Syphilis is on the rise among gay men according to new statistics from Public Health England.
The report, which collated STI diagnoses across England in 207, found that men who have sex with men are more likely to be at risk of catching syphilis with 78 per cent of diagnoses being from the LGBT community.
Syphilis in general has seen a year on year increase with 5,955 cases in 2016 compared to 7,137 last year.
Public Health England is also concerned about the rise of gonorrhoea which has seen a 22 per cent rise in 2017 compared to 2016.
The report also found a strain of super gonorrhoea which cannot be treated by antibiotics.
Debbie Laycock, the head of Policy and Engagement at Terence Higgins Trust, said: “Today’s stats confirm the number of STIs diagnosed in England remains worryingly high against a backdrop of damaging cuts to sexual health services.
“Our sexual health services are stretched too thinly and demand outweighs availability, with more cuts already planned.
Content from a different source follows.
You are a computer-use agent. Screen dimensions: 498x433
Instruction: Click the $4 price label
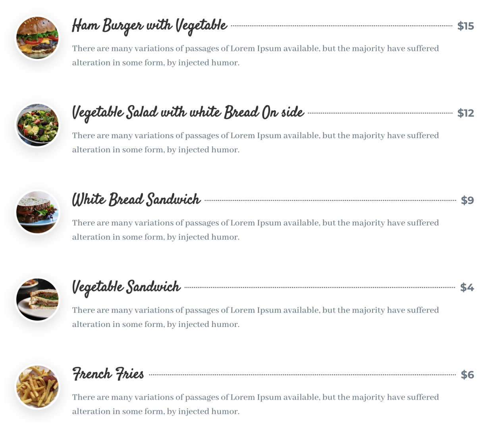pyautogui.click(x=467, y=287)
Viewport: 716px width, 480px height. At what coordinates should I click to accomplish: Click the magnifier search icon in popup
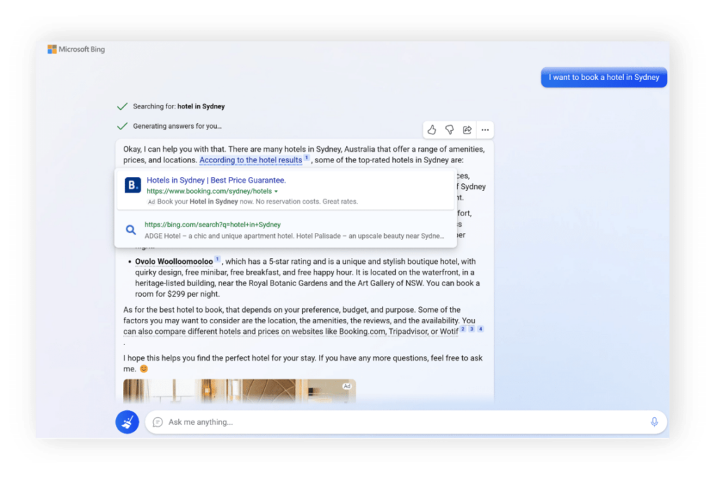pyautogui.click(x=131, y=230)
“The significant rise in both syphilis and gonorrhoea shows why further cuts are completely unacceptable and would be extremely damaging, particularly given the emergence of a new extensively drug-resistant strain of gonorrhoea.”
Laycock went on to say that gay and bisexual men from black and minority ethnic communities are more likely to be infected with an STI.
She said: “Young people, those from black and minority ethnic (BME) communities, gay and bisexual men, and people living with HIV continue to be the most affected by STIs.
“More work must be done to ensure people from these groups have access to the information and sexual health services they need to improve and look after their sexual health.”